One challenge in developing new treatments for skin conditions is reliably quantifying affected areas. Research dermatologists must pore over images to demarcate lesion boundaries—and stay consistent in their assessments between images and patients. Researchers in pathology and radiology rely on similar approaches.
New research suggests that the process could be automated using machine learning and crowdsourcing. The goal is to produce enough annotated images of a particular condition to reliably support research into new treatments.¹
Researchers from Vanderbilt University Medical Center have been applying artificial intelligence in the context of graft-versus-host-disease (GVHD), a serious complication associated with bone marrow and allogeneic hematopoietic stem cell transplants. Experts agree that 30 to 70 percent of transplant recipients develop GVHD—but they do not always agree on the appearance of GVHD-associated skin lesions.
“We have a lot of GVHD therapies that seem to work in our patients, but when we get to larger studies, they don’t pan out. Part of the problem is that we’re not able to measure the disease consistently,” said Eric Tkaczyk, M.D., assistant professor of dermatology and biomedical engineering at Vanderbilt University Medical Center.
Step One: Finding Lesions
“We’re trying to automate the process we currently do with our eyes.”
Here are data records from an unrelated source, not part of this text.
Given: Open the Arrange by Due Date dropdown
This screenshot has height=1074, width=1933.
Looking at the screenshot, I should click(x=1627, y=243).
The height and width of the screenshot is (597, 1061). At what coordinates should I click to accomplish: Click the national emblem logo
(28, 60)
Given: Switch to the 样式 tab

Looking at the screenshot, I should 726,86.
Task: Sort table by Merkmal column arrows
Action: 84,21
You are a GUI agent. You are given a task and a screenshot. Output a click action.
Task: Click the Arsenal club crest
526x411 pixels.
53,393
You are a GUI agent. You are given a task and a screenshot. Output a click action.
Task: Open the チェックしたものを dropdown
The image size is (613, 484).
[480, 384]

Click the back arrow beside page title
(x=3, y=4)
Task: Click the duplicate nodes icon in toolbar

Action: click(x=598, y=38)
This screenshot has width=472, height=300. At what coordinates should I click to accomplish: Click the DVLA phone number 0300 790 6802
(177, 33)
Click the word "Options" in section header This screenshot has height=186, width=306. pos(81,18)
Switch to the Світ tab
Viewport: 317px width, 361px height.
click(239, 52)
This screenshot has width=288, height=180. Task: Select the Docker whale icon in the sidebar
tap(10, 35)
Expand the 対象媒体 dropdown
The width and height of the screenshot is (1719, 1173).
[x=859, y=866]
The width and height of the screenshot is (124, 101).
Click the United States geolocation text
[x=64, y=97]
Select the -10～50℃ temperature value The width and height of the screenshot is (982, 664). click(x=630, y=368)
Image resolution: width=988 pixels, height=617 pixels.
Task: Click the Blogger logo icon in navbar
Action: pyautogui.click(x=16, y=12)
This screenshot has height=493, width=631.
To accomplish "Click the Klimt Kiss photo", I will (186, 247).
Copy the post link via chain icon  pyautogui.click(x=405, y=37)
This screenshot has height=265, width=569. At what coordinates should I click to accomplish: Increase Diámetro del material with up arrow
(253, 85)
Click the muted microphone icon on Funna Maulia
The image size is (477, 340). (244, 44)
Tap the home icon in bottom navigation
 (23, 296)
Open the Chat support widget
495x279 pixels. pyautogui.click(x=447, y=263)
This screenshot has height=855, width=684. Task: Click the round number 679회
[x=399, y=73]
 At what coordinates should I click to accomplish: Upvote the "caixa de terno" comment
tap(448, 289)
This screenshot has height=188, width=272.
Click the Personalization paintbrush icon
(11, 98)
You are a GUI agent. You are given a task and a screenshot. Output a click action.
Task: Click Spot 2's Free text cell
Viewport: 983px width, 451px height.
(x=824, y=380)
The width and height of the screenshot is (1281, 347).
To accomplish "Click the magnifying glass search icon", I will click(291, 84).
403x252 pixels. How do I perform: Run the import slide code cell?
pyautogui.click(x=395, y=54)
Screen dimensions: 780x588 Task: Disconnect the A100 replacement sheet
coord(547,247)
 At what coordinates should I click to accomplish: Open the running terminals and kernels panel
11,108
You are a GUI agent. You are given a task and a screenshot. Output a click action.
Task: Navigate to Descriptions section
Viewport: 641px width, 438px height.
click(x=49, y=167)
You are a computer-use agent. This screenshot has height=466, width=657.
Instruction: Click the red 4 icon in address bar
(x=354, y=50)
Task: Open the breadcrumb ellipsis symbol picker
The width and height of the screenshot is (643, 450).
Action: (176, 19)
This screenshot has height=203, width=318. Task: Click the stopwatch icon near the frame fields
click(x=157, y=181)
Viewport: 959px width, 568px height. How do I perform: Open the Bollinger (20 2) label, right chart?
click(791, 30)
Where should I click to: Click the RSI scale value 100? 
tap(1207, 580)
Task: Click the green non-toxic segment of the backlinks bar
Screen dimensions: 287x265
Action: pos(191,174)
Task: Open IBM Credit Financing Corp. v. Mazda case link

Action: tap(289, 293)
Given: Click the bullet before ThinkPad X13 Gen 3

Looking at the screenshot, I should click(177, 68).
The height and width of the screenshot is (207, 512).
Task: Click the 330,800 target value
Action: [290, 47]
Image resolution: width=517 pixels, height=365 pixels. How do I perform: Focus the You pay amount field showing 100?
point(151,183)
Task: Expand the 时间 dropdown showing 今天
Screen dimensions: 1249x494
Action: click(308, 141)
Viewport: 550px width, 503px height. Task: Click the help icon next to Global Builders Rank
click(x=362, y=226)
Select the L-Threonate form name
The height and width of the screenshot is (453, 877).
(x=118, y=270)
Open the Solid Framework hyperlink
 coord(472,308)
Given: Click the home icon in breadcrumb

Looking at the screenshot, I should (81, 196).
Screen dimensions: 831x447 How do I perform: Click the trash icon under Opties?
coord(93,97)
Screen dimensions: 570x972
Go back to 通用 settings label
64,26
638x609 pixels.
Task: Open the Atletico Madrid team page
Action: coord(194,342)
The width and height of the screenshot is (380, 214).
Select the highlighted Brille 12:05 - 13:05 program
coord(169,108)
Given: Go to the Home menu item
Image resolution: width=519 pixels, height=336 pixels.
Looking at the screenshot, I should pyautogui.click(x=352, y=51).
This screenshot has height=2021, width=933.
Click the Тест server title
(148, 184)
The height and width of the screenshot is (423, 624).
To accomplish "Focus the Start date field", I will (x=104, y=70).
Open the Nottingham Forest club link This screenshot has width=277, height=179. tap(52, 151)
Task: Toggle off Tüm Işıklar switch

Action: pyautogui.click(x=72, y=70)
Through a series of studies, Tkaczyk has been working with Madan Jagasia, M.D., Chief Medical Officer of the Vanderbilt-Ingram Cancer Center, to standardize GVHD skin measurements. “We’re trying to automate the process we currently do with our eyes,” Tkaczyk said. “We’re using machine learning to recognize affected skin in photos and help enhance automation.”
They started by teaming up with Benoit Dawant, Ph.D., director of the Vanderbilt Institute for Surgery and Engineering. The researchers assembled computer scientists and bioengineers to automate the process of “segmentation,” defining boundaries in patient photos, the same kind of boundary-defining approach used to train self-driving cars.
Jianing Wang, graduate student in Dawant’s laboratory, created a labeled dataset of more than 400 3D patient photos broken into 4,000 2D images. She then applied a machine learning technique that uses a deep learning convolutional neural network (CNN) to identify skin lesions in the images. Wang trained the CNN from a small collection of expert-labeled images. Results published in the Proceedings of the Society of Photo-Optical Instrumentation Engineers showed the newly trained artificial intelligence model could successfully segment GVHD lesions from images on its own.
Step Two: Distinguishing Lesions
When the researchers began to compare results from their automated system to those of experts, they noticed a few differences. While the size of a lesion may not change, over time the skin affected by GVHD can change color or texture—an important clinical indication.
In a follow-up study published in the Nature journal Bone Marrow Transplantation, the researchers again used machine learning, this time to zero in on GVHD lesion color. They successfully applied automated image processing to overcome disagreement between experts on lesion severity and to sort identified lesions by color.
The study is an important first step toward using artificial intelligence to recognize lesions in diverse skin tones, Tkaczyk said. “The networks aren’t brilliant. They’re incredibly good memorizers. Our research shows they can recognize variants, but if we haven’t shown them a diverse population they aren’t going to know what to do with a new skin tone or lesion color.”
Step Three: Crowdsourcing
The key to successful machine learning is a large and diverse training dataset. Crowdsourcing provides an opportunity to increase the number of demarcated images and further enhance the model.
In a pilot study published in Skin Research and Technology, the researchers teamed with Daniel Fabbri, Ph.D., assistant professor of biomedical informatics at Vanderbilt, and recruited seven nurses and med students to identify GVHD lesions in patient images. They asked a board-certified dermatologist with GVHD expertise to do the same. The crowd workers had limited knowledge of GVHD—only that acquired through a brief slide presentation.
The pixel-by-pixel match between the crowd workers and the expert across 410 2D images was 76 percent, as measured by what is known as the “Dice index,” which quantifies the amount of overlap between regions. Tkaczyk noted: “This places this group of crowd workers, as a collective, very much on par with expert evaluation for chronic GVHD.”
The studies are building blocks toward using artificial intelligence to improve GVHD diagnoses and monitoring. The researchers believe similar approaches could support pathology and radiology, too. “If we are able to create clear definitions and expert consensus to drive machine learning on subtle images of rashes, our approach could apply to many other visual medical problems, particularly those with a large degree of expert variation,” Tkaczyk said.